[Start of Attachment]

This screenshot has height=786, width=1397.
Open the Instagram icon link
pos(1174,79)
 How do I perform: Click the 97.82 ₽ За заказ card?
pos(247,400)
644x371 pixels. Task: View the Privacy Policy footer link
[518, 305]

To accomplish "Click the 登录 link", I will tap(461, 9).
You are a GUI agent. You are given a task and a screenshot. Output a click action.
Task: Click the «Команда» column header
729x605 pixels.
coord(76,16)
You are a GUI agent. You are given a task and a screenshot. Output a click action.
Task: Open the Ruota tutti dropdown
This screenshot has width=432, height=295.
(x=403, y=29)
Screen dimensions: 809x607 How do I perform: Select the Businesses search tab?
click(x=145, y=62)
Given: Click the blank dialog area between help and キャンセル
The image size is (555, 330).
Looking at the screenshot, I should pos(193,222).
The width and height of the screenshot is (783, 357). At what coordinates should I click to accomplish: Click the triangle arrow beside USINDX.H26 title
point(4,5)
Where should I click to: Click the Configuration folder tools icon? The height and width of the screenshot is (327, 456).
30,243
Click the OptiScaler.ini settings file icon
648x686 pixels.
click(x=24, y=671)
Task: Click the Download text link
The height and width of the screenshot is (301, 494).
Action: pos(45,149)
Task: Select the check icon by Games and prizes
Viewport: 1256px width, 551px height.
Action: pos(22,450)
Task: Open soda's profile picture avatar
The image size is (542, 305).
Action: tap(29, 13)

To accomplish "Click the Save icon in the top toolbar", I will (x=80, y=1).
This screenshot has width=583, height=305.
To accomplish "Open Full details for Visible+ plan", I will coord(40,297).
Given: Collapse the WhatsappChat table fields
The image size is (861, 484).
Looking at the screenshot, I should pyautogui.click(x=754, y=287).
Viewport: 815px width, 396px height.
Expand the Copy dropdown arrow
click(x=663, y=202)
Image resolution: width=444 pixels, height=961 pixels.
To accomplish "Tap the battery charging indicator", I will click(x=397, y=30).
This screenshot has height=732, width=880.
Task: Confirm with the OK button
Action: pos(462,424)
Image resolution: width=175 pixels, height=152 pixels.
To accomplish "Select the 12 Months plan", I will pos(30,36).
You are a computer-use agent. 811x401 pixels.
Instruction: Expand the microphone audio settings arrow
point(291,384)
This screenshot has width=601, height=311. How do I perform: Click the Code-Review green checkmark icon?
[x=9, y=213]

[End of Attachment]

#### [TRY IT]
Within the listing above, copy each line that has the string "resolution".

#### [RESPONSE TO THIS TASK]
Image resolution: width=444 pixels, height=961 pixels.
Image resolution: width=175 pixels, height=152 pixels.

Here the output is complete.